Frank Lloyd Wright believed that every person has “the right to live a beautiful life in beautiful circumstances.” To that end, he designed buildings that complement their natural surroundings and viewed architecture as a way to enrich the lives of the people within those buildings.
Wright’s approach, called “organic architecture,” also considered the interior details of any space. Accents like lighting, rugs, and even dinnerware all factored into the harmony of a Wright-designed home.
Patrick Hayes, founder of 1767, draws inspiration from Wright’s holistic method – especially his reverence for nature. “Frank Lloyd Wright was very mindful of the impact that his work had on the environment it was going into. In a similar way, our work is very mindful of the impact that it has on the world that we exist in,” says Patrick.

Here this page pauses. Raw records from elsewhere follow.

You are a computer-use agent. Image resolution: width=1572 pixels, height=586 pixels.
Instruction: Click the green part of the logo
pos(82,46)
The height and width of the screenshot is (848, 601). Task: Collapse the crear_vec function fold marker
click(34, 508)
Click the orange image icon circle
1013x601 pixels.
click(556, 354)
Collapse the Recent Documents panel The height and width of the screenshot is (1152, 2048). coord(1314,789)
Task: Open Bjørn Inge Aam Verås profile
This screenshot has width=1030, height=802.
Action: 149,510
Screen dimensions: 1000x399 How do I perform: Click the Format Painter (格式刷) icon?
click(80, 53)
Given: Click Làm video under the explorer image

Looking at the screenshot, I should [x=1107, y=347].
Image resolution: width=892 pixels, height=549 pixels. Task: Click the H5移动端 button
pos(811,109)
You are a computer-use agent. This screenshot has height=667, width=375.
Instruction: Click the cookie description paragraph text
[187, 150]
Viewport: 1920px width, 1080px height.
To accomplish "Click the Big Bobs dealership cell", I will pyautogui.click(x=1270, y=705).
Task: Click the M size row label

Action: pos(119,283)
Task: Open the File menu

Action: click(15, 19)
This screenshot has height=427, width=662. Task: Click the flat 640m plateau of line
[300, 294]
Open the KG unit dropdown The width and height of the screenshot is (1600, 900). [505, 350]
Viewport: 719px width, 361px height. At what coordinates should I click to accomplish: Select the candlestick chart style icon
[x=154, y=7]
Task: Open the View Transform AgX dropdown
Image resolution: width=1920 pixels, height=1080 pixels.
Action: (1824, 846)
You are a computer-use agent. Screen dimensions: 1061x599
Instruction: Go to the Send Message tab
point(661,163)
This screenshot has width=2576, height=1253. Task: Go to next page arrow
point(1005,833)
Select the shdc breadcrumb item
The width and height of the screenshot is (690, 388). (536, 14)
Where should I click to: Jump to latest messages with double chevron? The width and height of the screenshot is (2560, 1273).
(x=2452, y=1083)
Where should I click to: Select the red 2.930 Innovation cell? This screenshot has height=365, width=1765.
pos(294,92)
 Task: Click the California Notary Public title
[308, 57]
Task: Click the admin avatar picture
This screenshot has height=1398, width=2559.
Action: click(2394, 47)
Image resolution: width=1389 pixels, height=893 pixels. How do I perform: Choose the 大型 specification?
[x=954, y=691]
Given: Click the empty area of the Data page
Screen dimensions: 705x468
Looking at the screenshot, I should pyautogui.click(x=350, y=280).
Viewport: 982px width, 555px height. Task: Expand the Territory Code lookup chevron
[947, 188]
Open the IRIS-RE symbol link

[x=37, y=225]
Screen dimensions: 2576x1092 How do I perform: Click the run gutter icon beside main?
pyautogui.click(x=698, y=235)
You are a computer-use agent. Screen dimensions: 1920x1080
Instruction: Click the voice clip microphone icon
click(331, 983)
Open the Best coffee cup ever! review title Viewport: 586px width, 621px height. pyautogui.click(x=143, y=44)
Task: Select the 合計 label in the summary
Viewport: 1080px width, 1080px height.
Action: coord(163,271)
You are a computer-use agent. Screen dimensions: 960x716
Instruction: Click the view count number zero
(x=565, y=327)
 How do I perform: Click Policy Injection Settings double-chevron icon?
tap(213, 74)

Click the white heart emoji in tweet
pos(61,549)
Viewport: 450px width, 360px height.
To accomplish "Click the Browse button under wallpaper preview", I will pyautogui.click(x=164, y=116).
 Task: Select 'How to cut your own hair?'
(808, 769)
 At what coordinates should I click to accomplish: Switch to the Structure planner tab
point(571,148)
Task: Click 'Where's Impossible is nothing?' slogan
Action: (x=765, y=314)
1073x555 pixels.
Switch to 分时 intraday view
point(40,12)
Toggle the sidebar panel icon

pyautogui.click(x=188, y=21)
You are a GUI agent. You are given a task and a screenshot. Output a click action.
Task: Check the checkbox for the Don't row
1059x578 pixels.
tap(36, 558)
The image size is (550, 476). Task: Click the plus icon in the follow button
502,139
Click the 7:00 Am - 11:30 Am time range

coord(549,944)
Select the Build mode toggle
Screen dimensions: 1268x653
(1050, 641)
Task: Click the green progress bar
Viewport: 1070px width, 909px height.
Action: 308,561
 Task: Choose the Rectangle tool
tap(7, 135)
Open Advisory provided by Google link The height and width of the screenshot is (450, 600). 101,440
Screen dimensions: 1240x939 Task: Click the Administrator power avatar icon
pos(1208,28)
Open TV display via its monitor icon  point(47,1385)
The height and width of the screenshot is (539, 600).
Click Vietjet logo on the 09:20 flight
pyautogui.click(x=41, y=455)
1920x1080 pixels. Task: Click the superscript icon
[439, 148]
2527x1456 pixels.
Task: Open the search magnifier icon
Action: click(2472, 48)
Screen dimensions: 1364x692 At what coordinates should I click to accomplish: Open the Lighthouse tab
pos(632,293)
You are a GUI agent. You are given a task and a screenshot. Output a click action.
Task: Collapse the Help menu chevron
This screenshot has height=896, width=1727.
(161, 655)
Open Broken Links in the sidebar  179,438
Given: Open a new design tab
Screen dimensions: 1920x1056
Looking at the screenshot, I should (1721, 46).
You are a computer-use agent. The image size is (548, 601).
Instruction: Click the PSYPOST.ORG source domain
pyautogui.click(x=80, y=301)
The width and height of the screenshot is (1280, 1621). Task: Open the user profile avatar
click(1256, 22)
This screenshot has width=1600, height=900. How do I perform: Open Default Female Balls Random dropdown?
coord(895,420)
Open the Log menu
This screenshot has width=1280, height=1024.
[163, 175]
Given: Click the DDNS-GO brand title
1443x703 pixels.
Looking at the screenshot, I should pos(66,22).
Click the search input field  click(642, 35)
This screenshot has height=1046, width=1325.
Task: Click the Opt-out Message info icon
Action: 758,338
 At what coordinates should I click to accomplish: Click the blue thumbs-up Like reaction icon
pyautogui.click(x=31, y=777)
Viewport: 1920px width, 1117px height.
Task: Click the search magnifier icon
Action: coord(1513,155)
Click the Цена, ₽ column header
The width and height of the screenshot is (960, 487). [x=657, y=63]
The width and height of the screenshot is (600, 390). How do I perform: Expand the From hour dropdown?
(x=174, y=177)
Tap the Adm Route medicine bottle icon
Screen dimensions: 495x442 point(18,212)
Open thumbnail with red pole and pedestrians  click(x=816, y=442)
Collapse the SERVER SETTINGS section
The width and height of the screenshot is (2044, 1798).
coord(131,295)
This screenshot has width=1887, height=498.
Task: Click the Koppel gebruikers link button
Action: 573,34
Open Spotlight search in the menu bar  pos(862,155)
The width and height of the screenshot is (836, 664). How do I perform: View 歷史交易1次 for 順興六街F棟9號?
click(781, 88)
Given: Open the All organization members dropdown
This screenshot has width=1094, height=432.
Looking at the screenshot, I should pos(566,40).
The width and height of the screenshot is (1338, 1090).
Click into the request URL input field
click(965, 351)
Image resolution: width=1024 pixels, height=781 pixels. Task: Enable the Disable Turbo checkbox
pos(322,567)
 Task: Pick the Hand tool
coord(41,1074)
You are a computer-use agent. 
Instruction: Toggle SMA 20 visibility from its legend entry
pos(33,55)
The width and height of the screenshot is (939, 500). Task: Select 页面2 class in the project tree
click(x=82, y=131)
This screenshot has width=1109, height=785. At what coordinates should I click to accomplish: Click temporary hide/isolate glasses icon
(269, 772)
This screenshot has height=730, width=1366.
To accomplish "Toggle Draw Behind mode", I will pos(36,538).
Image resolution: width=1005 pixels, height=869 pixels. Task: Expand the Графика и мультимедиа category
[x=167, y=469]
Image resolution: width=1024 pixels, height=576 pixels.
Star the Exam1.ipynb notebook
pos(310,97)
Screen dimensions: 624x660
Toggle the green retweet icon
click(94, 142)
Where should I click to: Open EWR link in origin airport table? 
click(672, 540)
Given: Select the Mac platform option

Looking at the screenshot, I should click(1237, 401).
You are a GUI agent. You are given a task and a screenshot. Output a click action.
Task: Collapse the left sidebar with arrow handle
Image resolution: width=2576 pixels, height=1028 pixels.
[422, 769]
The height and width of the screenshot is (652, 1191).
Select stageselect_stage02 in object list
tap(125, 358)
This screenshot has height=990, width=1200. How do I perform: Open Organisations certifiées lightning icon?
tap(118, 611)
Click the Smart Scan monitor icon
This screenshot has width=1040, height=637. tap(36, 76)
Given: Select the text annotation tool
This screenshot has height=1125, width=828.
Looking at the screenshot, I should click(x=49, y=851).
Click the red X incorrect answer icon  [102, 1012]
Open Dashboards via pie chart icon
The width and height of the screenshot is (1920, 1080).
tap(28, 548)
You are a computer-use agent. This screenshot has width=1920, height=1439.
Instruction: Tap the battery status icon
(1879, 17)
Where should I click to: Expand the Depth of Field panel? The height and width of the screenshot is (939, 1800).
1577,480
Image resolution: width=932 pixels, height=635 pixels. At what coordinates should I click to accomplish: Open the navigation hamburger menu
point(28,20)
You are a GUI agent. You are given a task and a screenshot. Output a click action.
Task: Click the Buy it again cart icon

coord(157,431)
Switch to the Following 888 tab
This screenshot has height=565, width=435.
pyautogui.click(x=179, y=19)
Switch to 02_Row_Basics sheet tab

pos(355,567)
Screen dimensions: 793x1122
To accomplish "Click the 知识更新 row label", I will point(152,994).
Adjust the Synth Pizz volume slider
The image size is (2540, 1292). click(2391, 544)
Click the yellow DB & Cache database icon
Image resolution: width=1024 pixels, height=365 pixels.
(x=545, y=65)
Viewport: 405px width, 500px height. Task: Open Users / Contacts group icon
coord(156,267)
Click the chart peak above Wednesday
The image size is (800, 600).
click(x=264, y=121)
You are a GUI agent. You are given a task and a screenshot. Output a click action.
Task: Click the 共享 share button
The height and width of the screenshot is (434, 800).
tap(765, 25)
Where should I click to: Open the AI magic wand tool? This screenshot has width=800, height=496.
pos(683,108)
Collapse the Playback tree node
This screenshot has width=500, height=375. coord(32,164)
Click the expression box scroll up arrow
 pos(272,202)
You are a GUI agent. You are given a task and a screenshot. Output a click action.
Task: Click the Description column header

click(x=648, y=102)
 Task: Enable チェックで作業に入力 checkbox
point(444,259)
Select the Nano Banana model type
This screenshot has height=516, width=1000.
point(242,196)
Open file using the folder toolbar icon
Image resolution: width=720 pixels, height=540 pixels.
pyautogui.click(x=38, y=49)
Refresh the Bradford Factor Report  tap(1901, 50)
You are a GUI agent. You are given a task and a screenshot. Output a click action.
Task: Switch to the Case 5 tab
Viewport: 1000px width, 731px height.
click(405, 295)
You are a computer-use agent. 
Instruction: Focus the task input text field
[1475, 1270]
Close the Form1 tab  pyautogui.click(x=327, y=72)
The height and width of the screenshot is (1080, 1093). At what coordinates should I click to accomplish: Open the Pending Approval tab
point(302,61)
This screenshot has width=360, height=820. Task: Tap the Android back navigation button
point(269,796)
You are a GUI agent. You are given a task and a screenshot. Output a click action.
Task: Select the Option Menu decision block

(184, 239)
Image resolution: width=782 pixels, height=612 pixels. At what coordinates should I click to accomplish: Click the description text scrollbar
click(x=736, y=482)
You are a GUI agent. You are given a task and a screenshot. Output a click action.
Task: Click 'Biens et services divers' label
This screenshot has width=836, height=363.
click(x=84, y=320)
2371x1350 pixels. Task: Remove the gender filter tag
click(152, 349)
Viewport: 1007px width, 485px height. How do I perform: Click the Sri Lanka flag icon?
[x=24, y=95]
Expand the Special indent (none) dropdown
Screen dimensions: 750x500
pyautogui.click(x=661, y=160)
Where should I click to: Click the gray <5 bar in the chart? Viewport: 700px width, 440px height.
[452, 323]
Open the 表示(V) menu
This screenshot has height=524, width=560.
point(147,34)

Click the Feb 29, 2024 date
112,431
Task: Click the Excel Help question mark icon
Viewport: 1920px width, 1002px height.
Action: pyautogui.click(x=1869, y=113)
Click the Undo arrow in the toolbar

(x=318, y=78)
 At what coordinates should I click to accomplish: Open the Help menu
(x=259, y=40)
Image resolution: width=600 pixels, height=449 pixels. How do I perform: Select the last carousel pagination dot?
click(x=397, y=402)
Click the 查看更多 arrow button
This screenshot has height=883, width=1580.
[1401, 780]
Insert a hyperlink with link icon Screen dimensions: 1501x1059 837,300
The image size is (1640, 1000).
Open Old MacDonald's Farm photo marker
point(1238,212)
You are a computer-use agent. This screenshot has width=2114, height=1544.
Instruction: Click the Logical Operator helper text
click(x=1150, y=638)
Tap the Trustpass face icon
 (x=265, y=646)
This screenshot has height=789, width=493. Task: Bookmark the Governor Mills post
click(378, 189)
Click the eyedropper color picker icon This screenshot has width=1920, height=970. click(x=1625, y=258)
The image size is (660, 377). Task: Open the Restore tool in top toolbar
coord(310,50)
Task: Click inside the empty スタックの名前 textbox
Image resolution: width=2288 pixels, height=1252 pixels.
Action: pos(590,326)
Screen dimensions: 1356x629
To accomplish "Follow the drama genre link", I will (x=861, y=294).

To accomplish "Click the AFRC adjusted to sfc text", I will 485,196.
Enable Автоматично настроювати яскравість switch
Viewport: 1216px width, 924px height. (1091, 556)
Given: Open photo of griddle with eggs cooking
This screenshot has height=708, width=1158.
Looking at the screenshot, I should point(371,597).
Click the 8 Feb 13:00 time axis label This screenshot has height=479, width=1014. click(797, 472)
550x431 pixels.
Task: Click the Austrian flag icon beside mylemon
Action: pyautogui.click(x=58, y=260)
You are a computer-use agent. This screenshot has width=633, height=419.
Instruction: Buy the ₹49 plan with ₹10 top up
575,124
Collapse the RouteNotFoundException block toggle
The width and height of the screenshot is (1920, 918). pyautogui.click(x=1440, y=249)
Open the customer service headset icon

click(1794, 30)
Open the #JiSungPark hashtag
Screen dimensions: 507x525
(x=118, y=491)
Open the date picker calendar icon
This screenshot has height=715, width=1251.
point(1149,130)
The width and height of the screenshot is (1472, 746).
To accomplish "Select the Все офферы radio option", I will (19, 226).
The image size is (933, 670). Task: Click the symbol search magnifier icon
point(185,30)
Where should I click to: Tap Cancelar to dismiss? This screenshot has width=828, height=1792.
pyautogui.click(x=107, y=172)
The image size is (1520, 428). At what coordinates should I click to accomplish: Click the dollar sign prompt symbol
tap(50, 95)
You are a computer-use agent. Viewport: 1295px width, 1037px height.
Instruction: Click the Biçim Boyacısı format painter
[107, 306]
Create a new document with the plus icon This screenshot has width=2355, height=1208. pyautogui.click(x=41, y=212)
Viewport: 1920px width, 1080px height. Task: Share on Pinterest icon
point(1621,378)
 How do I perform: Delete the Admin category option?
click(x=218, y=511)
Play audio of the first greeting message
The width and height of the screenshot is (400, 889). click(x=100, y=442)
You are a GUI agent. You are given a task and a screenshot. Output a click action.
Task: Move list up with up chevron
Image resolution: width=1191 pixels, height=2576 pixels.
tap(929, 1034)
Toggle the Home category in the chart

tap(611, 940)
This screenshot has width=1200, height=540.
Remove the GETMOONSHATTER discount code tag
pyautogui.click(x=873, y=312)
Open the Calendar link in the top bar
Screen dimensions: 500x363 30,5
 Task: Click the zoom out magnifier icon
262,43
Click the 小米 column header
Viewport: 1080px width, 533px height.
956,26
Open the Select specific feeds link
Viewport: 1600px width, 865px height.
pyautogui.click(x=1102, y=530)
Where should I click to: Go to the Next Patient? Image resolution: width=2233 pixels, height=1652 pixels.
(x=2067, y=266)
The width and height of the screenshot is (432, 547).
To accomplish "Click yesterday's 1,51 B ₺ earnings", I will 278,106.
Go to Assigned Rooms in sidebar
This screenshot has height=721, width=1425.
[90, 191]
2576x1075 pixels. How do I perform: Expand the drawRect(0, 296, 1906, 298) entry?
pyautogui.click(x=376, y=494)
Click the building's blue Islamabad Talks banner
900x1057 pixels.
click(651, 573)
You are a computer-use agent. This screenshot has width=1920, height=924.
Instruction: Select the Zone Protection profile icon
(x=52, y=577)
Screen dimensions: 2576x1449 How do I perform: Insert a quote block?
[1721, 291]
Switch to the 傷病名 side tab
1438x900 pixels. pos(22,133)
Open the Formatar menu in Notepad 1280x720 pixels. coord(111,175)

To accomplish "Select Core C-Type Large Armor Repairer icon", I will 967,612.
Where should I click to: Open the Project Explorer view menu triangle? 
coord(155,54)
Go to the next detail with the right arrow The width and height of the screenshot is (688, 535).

At 1767, this mindfulness is apparent in the reclaimed materials being used to create original artwork, as well as in our reliance on organic shapes and colors. The goal is to make art that complements, rather than contrasts, the space in which it lives.
In fact, complementary creation is how Patrick defines inspiration itself. Rather than trying to emulate something you find inspiring, Patrick explains, “to be inspired by something is to really just be charged by the energy that that piece of art or architecture radiates. You take that away with you and create something new.”
Which is why he gravitated to Wright’s work originally. “What’s really striking about some of the geometric work he did, leaded glass and stained glass work, is that it was such a departure from what people were doing at that time. He wasn’t afraid to try something new,” explains Patrick.
1767 designs art and furniture to elevate the harmony of your space, as Wright described. Our goal is to contribute to your beautiful circumstances as you build your beautiful life.
We Can't All Live in a FLW Home
The Seamour Shavin House
334 North Crest Road, Chattanooga, TN
Around 2 hours driving
This private residence was built in 1950 for Seamour and Gerte Shavin, and it's the only Frank Lloyd Wright building in all of Tennessee. It's built of treated Louisiana cypress wood and a similar stonework to Wright's famous Fallingwater, and it offers incredible views of the Tennessee River and Lookout Mountain.
The Zeigler House
509 Shelby Street, Frankfort, KY
Around 3 hours driving
This is the only FLW building in Kentucky, and it makes a fun little pit stop if you're heading up north. It's a private residence that someone still lives in today, but it's a great example of Wright's "prairie house" style.
The Boswell House
8805 Camargo Club Drive, Indian Hill, OH
Just over 4 hours driving
This L-shaped home is one of our favorite FLW houses. It's located just north of Cincinnati, and it's one of the few FLW houses that was still inhabited by the original owners (up until a few years ago, at least). The Boswell house was built in 1957, and it still has all of the incredible mid-century built-ins and textiles.
The Gerald Tonkens House
6980 Knoll Rd, Cincinnati, OH
Just over 4 hours driving
It's one of many FLW houses in the Cincinnati area, but it's definitely one of the coolest. The exterior of the "Usonian Automatic" home is made of concrete blocks and more than 400 windows, and the interior is made up of detailed ceilings, an open layout and original mid-century furniture.
1491 Mill Run Rd, Mill Run, PA
Just under 9 hours
This one is a far one, but if you're making the drive to a Northern city like Pittsburgh, New York or Philadelphia, it's well worth the stop to see the most iconic home in American history.